- _EXERCISE REQUIREMENTS_
[1] List every unit that the computer architecture notes name by an abbreviation, with each abbreviation's full name.
[2] Copy the computer architecture notes word for word, from "Consider the following" to "of a cache?".
---------- TEXT PASSAGE ----------
What is translation (compilation)?

A compiler is a computer program (or a set of programs) that transforms source code written in a programming language (the source language) into another computer language (the target language), with the latter often having a binary form known as object code.

What is a cache?

A component that stores data so future requests for that data can be served faster; the data stored in a cache might be the result of an earlier computation, or the duplicate of data stored elsewhere. A cache hit occurs when the requested data can be found in a cache, while a cache miss occurs when it cannot.

How can you see if a floating point representation IEEE754 is normalized or not?

A floating is normalized if the exponent is not null.

What is a register?

A special, high-speed storage area. All data must be represented in a register before it can be processed.

What are stalls?

A stall is a delay in execution of an instruction

What are the ALU, CPU, etc.?

ALU: arithmetic logic unit - digital circuit used to perform arithmetic and logic operations. - It represents the fundamental building block of the CPU of a computer CPU: central processing unit - the brains of the computer where most calculations take place. - contains the ALU and the CU CU: Control unit - directs operation of the processor - tells the computer's memory, arithmetic/logic unit and input and output devices how to respond to a program's instructions FPU: Floating Point Unit - where floating point values are calculated and stored MMU: Memory Management Unit - decodes virtual memory addresses to physical addresses

What is an ISA?

An instruction set architecture is an interface between software and hardware

What is interpretation?

An interpretor is a computer program that directly executes, i.e. performs, instructions written in a programming or scripting language, without previously compiling them into a machine language program.

What is a Von Neumann architecture?

Any stored-program computer in which an instruction fetch and a data operation cannot occur at the same time because they share a common bus.

How are assembly programs converted (translated) to machine language (binary) that the processor can understand? Why are they converted this way? Hint: why are multiple steps needed?

Assembler works in 2 passes: Pass 1: builds the symbol table Pass 2: creates machine instructions using the symbol table to calculate addresses.

Explain how the following ARM program can be used to determine if a computer is big-endian or little-endian: mov r0, #0x1000 ldr r1, = 0xABCD876 str r1, [r0] ldrb r2, [r0, #1]

Consider the following program running on a little endian machine. The least significant byte goes in the smallest address. With big endian, the most significant byte goes in the smallest address.

What are the pros/cons for the different architectures of a cache?

Direct-mapped cache (worst but simple): - each location in main memory can go in only one entry in the cache - If two locations map to the same entry, they may continually knock each other out - needs to be much larger than an associative cache to give comparable performance, and it is more unpredictable Set associative cache: - hybrid between a fully associative cache, and direct mapped cache - group slots into sets, find the appropriate set for a given address - you gain the flexibility of allowing up to N cache lines per slot for an N-way set associative scheme Fully associative cache: - best miss rates - only practical for small number of entries

What is DRAM and how does it store data?
---------- DATA PROVIDED ----------
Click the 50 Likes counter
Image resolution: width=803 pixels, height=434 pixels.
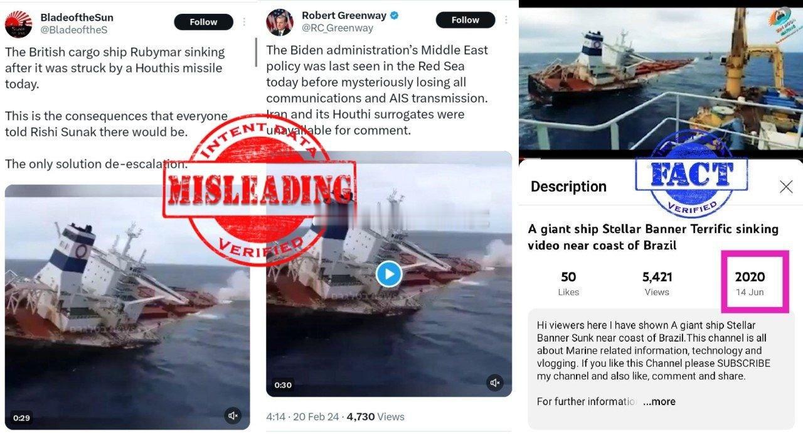point(568,283)
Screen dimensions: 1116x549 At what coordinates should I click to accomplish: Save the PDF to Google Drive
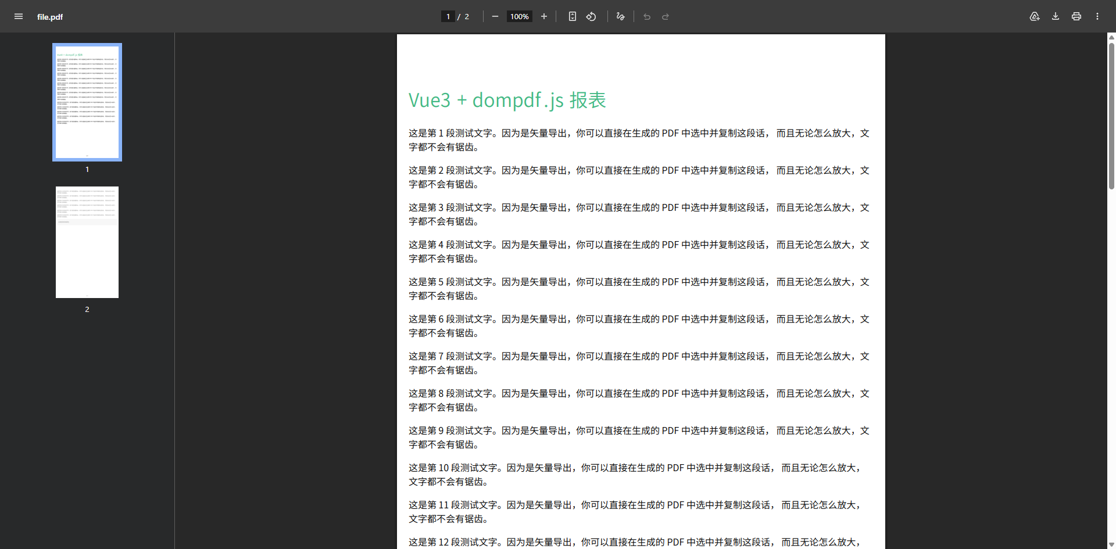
----------
- _SOLUTIONS TO THE TASKS_
[1]
- ALU: arithmetic logic unit
- CPU: central processing unit
- CU: control unit
- FPU: floating point unit
- MMU: memory management unit

[2]
Consider the following program running on a little endian machine. The least significant byte goes in the smallest address. With big endian, the most significant byte goes in the smallest address.

What are the pros/cons for the different architectures of a cache?